Meals will be made to order using all natural ingredients from a walk-up griddle that, were this a trendy more costly eatery, would be referred to as an “exhibition kitchen.” A variety of proteins—fish, chicken, al pastor and carne asada—will be ripe for the grilling along with vegetarian options such as zucchini flowers, corn truffle (fungus-coated corn kernels; a delicacy known in Mexico as huitlachoche) and soy chorizo potatoes. Those meats will be the base for tacos, guisado (grilled foods) bowls and salad bowls.

The variety of it all, like with real Mexican seafood, comes in the form of a wide array of accoutrements. Customers will be able to add on fresh vegetables, grilled pineapple and nopales (cactus paddles) and six house-made salsas, including more out-there styles like jalapeño-pistachio and chipotle with hibiscus flowers.

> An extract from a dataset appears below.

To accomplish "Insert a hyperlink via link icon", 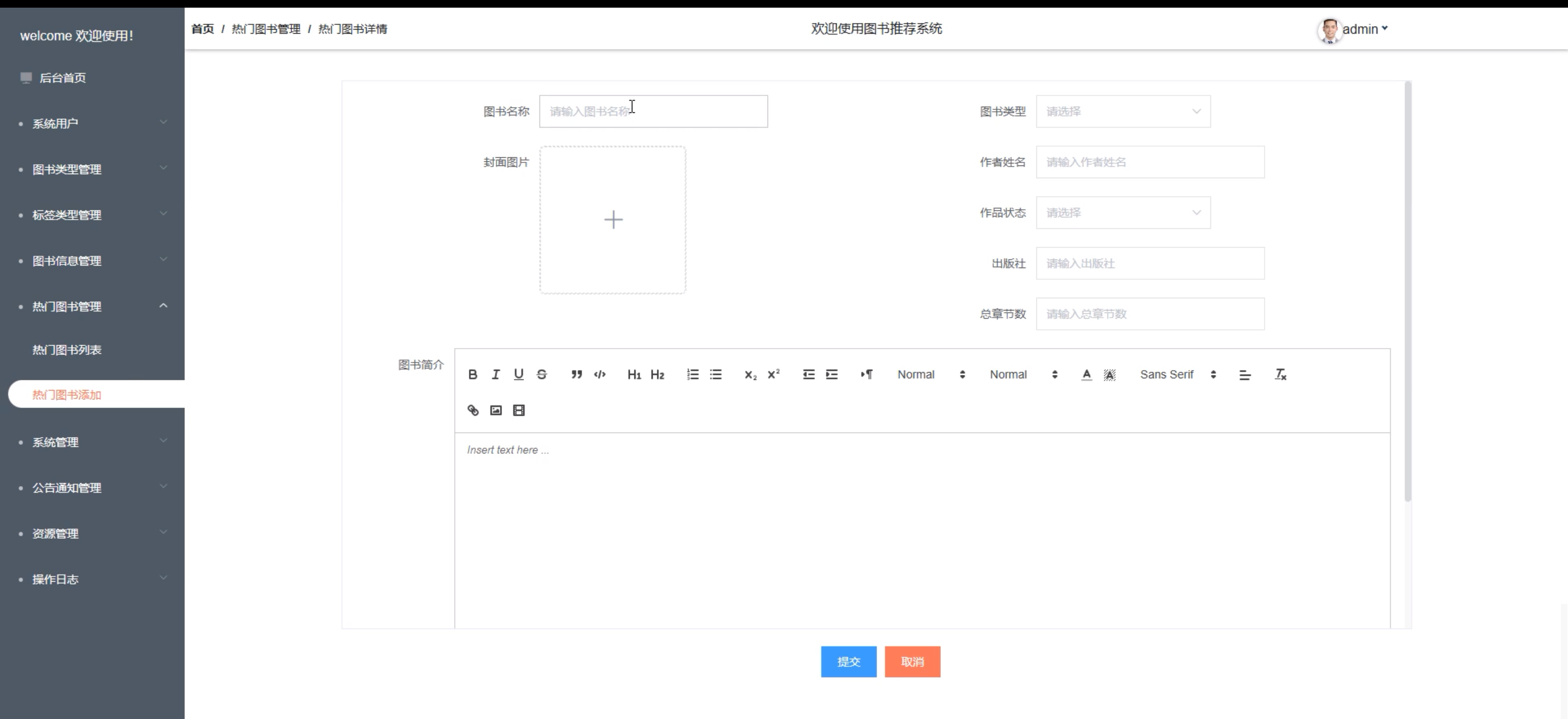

Puesto is the brainchild of brothers and La Jolla High School alums, Eric and Alan Adler. These native, first generation San Diegans have family roots that trace back to Mexico, as does the chef they’ve enlisted to realize their vision, Luis Gonzalez. A native of Mexico City, Gonzalez figures to bring something far beyond typical enchirito-esque Mex-Americana cuisine to The Jewel. Let there be salsa, La Jolla. Puesto will be located at 1026 Wall Street.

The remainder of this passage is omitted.